Search code examples
xmlxslttei

XSLT breaking up XML text based on the value of an attribute of a containing element doesn't work in TEI


I have a nice XSLT code to break up the text of 'p' (paragraph) elements in an XML file into 'w' (word) elements, based on spaces in the string. However, I only want this to affect 'p' elements with the value 'arn' for the attribute @xml:lang. (I also want the new 'w' elements to inherit the '@xml:lang='arn'' attribute and value, but that's secondary). I've modified the code by adding 'p[@xml:lang='arn']/text()' to my match template. This works fine for a normal XML file, but as soon as I try to convert a TEI file, the file comes back unchanged.

Here is my input:

<?xml version="1.0" encoding="UTF-8"?>

<text>
    <body>
<div>
    <p xml:lang="arn">Fei meu nùkei neməl təfa</p>
    <p xml:lang="spa">Entonces toma la palabra él</p>
    <p xml:lang="arn">Fei meu nùkei neməl təfa</p>
    <p xml:lang="spa">Entonces toma la palabra él</p>
</div>

</body></text>

And my XSLT:

<?xml version="1.0" encoding="UTF-8"?>
<xsl:stylesheet xmlns:xsl="http://www.w3.org/1999/XSL/Transform"
    xmlns:xs="http://www.w3.org/2001/XMLSchema"
    exclude-result-prefixes="xs"
    version="2.0">
    
    <xsl:template match="@*|node()" priority="-1">
        <xsl:copy>
            <xsl:apply-templates select="@*|node()"/>
        </xsl:copy>
    </xsl:template>
    
    <xsl:template match="p[@xml:lang='arn']/text()[normalize-space()]">
        <xsl:variable name='orig' select="."/>
        <xsl:variable name='lang' select="$orig/ancestor::*[normalize-space(@xml:lang)][1]/@xml:lang"/>
        
        <xsl:analyze-string select="." regex="[\p{{L}}\p{{N}}]+">
            <xsl:matching-substring>
                   
                <xsl:element name="w">
                    <xsl:attribute name="xml:lang"><xsl:value-of select="$lang"/></xsl:attribute>
                    <xsl:value-of select="."/>
                </xsl:element>
                
            </xsl:matching-substring>
            <xsl:non-matching-substring>
                <xsl:value-of select="."/>
            </xsl:non-matching-substring>
        </xsl:analyze-string>
    </xsl:template>
    
</xsl:stylesheet>

This gives me the desired output:

<?xml version="1.0" encoding="UTF-8"?><text>
    <body>
<div>
    <p xml:lang="arn"><w xml:lang="arn">Fei</w> <w xml:lang="arn">meu</w> <w xml:lang="arn">nùkei</w> <w xml:lang="arn">neməl</w> <w xml:lang="arn">təfa</w></p>
    <p xml:lang="spa">Entonces toma la palabra él</p>
    <p xml:lang="arn"><w xml:lang="arn">Fei</w> <w xml:lang="arn">meu</w> <w xml:lang="arn">nùkei</w> <w xml:lang="arn">neməl</w> <w xml:lang="arn">təfa</w></p>
    <p xml:lang="spa">Entonces toma la palabra él</p>
</div>

</body></text>

However, when the input has a TEI header, as follows, I get the input file back.

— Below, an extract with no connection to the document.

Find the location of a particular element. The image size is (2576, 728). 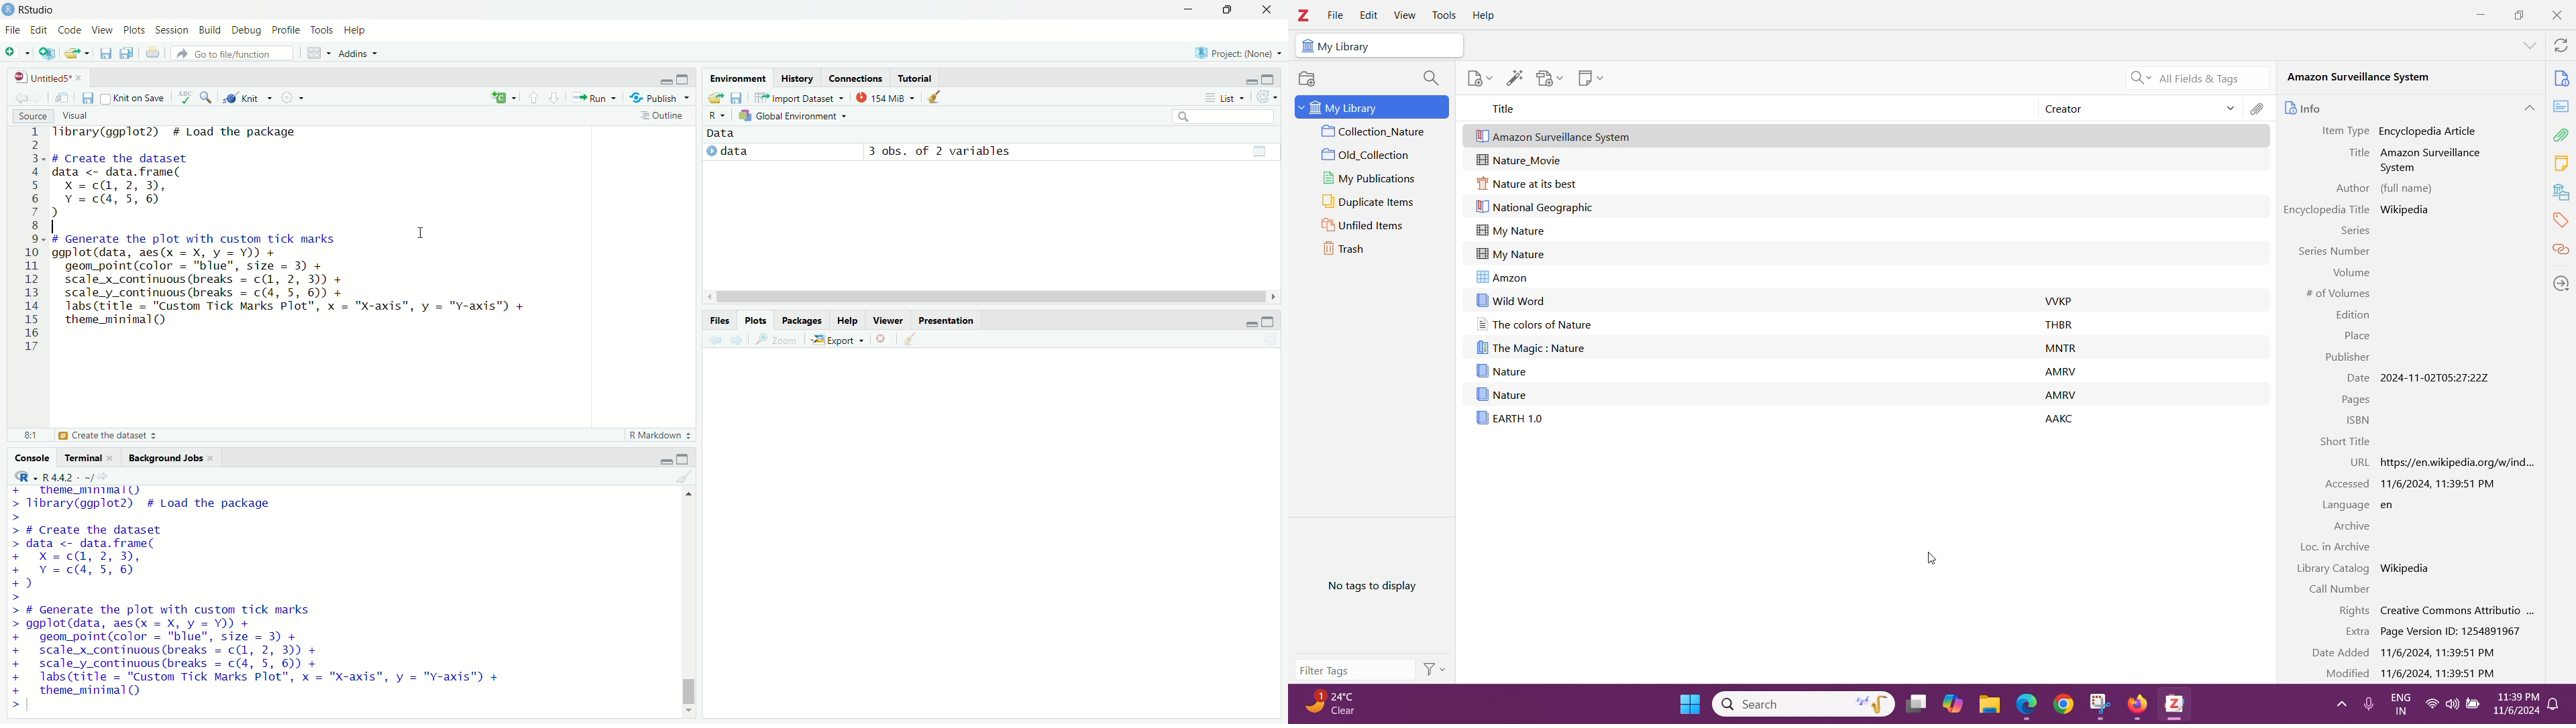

<?xml version="1.0" encoding="UTF-8"?>
<TEI xmlns="http://www.tei-c.org/ns/1.0">
    <teiHeader>
        <fileDesc>
            <titleStmt>
                <title></title>
            </titleStmt>
            <publicationStmt><ab></ab></publicationStmt>
            <sourceDesc><ab></ab></sourceDesc>
        </fileDesc>
    </teiHeader>
    <text>
    <body>
<div>
    <p xml:lang="arn">Fei meu nùkei neməl təfa</p>
    <p xml:lang="spa">Entonces toma la palabra él</p>
    <p xml:lang="arn">Fei meu nùkei neməl təfa</p>
    <p xml:lang="spa">Entonces toma la palabra él</p>
</div>

</body></text>
</TEI>

Any suggestions to avoid this?


Solution

  • In the second version your whole XML is in the default namespace "http://www.tei-c.org/ns/1.0". So all children of this namespace defined on the root element are in this same namespace.

    One simple solution is to add the line

    xpath-default-namespace="http://www.tei-c.org/ns/1.0"
    

    to your xsl:stylesheet element of the XSLT.